He's not kidding. The Mix used to hang out here in 1993, and the formula hasn't changed. The crack of liar's dice fills the air, the wait for the pool table spans two drinks, and AC/DC must blare from the jukebox at least once before anyone can go home. The crowd always contains a mishmash of old-timers and young San Franciscans drawn by camaraderie, and, in many cases, proximity. Monica and Dwayne live within a few blocks, while Steve hails from faraway 14th Avenue. "It happens to be within stumbling distance of my apartment," he says, adding that Terry's Lodge (a bar) is on the way home, resulting in "a two-stage stumble."
Jeanine came from South San Francisco. "It's actually a shitty bar," she says. "It is, but you feel comfortable." She met her husband Zack here last year. Zack's account of that night contains one obviously dubious statement. He says Jeanine hit on him (possible), that he was drunk (of course), and that he wooed her by playing Journey's "Open Arms" on the jukebox (as if).
Or maybe he is telling the truth. After all, stranger things have happened on Irving, also home to the inimitable pool/dive/ sushi/karaoke bar known as Peko. Here, the Hurricane Roll -- an inside-out swirl of mango and salmon -- represents the pinnacle of modern sushi-making, and the sing-along includes a guy who sounds exactly like Bing Crosby, if you stand in the bathroom while he croons. David also likes to sing, and he looks suave in a brown tweed jacket, gorgeous blue tie, and crisp collar.
"As an older person, I like the old tunes," David says. "Frank Sinatra, Nat King Cole, those are the pieces I like. But as you can hear tonight, people are also enjoying more contemporary pieces."
As he speaks, two young guys do a number on Billy Idol's "White Wedding" -- good reason to head to the fixture that every San Francisco neighborhood needs: the Irish bar. Technically, Molly Malone's is on Lincoln, but it feels like it belongs on Irving. One young Irishman shows off his pierced tongue, while other, older Irishmen have commandeered the women's room due to a lack of available urinals. Shoshannah isn't Irish, but she does have something to say about Molly's: "It's better than the freaking bars in Russian Hill that are filled with nasty urban yuppie icky people."
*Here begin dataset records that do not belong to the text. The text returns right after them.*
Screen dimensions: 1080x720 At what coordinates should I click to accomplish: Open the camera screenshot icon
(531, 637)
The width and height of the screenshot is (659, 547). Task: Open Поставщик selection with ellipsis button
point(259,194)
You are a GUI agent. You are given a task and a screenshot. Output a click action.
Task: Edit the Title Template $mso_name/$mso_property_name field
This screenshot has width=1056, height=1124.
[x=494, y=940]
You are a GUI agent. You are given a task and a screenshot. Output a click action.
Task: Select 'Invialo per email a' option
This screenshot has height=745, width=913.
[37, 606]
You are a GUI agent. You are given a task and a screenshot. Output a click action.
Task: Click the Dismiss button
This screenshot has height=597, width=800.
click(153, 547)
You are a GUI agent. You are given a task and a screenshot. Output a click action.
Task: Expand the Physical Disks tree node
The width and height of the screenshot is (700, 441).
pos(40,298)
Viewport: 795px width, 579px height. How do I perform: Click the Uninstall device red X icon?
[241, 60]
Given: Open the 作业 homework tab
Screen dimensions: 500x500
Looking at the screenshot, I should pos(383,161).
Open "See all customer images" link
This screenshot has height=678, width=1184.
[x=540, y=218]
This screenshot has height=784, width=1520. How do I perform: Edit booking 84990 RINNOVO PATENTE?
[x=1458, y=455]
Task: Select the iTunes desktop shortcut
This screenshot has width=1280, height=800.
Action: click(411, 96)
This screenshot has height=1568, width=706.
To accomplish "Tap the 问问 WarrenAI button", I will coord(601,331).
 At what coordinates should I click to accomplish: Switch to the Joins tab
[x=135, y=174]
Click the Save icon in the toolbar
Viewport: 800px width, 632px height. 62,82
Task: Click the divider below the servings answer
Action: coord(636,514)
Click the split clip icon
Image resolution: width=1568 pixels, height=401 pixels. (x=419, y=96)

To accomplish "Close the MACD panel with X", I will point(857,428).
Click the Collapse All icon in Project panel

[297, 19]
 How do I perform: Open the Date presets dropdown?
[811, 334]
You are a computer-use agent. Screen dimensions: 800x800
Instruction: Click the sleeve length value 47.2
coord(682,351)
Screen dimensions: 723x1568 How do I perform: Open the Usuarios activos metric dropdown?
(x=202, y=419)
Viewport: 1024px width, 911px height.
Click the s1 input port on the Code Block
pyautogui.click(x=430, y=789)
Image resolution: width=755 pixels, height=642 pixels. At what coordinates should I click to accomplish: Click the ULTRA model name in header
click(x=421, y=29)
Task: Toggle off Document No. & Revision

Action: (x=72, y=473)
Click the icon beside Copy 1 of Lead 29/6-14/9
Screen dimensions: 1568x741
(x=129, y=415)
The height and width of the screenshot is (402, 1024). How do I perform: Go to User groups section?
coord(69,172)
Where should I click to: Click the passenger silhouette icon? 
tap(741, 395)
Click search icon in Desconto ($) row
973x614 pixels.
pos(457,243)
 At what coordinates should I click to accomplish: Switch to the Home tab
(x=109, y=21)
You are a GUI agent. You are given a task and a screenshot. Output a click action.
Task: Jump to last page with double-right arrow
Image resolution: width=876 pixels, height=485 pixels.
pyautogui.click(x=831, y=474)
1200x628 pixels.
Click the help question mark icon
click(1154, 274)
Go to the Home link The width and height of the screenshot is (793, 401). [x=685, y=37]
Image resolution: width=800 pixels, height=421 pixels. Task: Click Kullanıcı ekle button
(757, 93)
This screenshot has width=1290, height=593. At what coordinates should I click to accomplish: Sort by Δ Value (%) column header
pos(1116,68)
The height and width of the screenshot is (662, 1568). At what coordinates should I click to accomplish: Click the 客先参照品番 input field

Needless to say, she's from Russian Hill -- where, with her backward Slayer cap, she probably doesn't fit in.
With that, we return to Irving to visit the other fixture that every neighborhood needs: a second Irish bar. This one is called Dirty Nelly's, and its men's room contains two urinals and a toilet, the sign of a true drinking establishment.
"The Irish, you have to love them," opines Christina, an American. Eoin ("It's Gaelic for John") would probably agree, but chooses to address rumors about his countrymen's love of neighborhood pubs.
"A lot of people see the Irish as ... all we do is drink. But it's not about drinking, it's about conversation," he says. "We come, we talk to people, and if we get drunk, it's a bonus. It's a lot cheaper than the psychiatrist."
Cheers to that.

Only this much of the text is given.